Auch wenn meine Mutter keine zärtliche Mutter war, war sie doch eine fürsorgliche. Sie hat sich immer für uns eingesetzt, in der Schule und Ausbildung wie eine Löwin verteidigt, und sie war immer stolz auf uns. Von Natur aus war sie sehr fröhlich und humorvoll, aber in der späten 1950er Jahren war es für sie nicht leicht, mit drei Kleinkindern auf dem Dorf zu leben.

Als wir 1960 nach Niederkassel zogen, war die Siedlung gerade fertig gebaut. Vierzehn Häuser für Kinderreiche Familien, d.h. in jedem Haus mindestens drei Kinder. Die Älteren waren damls schon über zehn Jahre, die Mehrzahl aber wie wir zwischen drei und acht Jahren.
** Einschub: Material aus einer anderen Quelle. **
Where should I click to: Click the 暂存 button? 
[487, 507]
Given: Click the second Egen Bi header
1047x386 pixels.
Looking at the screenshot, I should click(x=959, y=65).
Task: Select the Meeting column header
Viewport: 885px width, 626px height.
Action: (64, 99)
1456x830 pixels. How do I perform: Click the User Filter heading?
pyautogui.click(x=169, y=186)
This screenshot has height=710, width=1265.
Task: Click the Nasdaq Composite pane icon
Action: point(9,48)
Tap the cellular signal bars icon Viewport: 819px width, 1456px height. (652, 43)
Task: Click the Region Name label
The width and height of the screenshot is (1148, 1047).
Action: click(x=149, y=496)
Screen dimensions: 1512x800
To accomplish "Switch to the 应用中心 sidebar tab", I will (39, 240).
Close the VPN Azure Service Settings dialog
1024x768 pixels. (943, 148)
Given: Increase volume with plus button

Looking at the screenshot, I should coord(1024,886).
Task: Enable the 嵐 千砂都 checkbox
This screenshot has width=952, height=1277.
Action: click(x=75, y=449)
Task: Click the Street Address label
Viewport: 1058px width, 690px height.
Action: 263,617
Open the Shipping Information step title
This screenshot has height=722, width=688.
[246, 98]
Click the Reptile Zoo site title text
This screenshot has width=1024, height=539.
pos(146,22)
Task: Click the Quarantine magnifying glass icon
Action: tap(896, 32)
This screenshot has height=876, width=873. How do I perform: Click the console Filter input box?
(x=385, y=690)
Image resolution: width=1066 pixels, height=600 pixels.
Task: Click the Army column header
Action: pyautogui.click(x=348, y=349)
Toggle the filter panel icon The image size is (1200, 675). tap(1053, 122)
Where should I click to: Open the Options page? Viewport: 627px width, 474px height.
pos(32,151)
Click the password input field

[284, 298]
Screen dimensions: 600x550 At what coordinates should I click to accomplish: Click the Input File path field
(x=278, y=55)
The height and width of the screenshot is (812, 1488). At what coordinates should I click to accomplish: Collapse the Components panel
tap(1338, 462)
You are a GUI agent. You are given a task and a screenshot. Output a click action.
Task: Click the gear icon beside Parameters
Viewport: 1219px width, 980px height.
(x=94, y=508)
Meine Eltern ließen seitlich unseres Hauses einige qm Sand anliefern, und mein Vater baute aus groben Holzstämmen ein "Kletterhäuschen", von dem wir in diese überdimensionierte Sandkiste springen konnten. Damit war schon mal klar, daß fast alle Kinder zu uns zum spielen kamen.

Der andere große Spielplatz war über Jahre unsere Straße. Die Zufahrt zur Siedlung war damals noch nicht asphaltiert, sondern bestand aus feinem Schotter und endete in einem Wendehammer. Ob Wettrennen -im Sommer meist Barfuß-, Rad- oder Rollerfahren, Rollschuhwettrennen, Ballspiele, Federball oder andere Gruppenspiele, alles fand draußen statt. Wer kennt heute noch die Spiele "Eier, Butter, Käse, Milch" oder "Fischer Fischer wie tief ist das Wasser" oder "Räuber und Gendarm"?

Die Väter arbeiteten, die Mütter machten ihren Haushalt. Wir konnten den ganzen Tag ohne Einmischung der Erwachsenen miteinander spielen. Mittags und Abends wurden wir zum Essen reingerufen, ansonsten draußen uns selber überlassen. Wir erzogen uns sozusagen gegenseitig, und waren da auch durchaus ruppig zueinander. Hinzu kamen unzählige aufgeschürfte Knie und andere Verletzungen. Nur in den seltensten Fällen sind wir damit nach Hause gegangen. Ein paar Tränen, ein bißchen Spuke und es wurde weiter gespielt.

Die Erziehung durch meine Eltern war zwiespältig. Zunächst einmal wurden wir-wie die meisten Kinder in dieser Zeit- hauptsächlich von den Müttern erzogen. Die Väter hatten zu dieser Zeit eine 45 Stunden Woche und mussten auch Samstags vormittags arbeiten. Meinen Vater erlebte ich also nur Samstagnachmittag und Sonntags. Da er ein ruhiger Mensch war, meine Mutter eher lebhaft, kam von ihm selten eine erzieherische Maßnahme.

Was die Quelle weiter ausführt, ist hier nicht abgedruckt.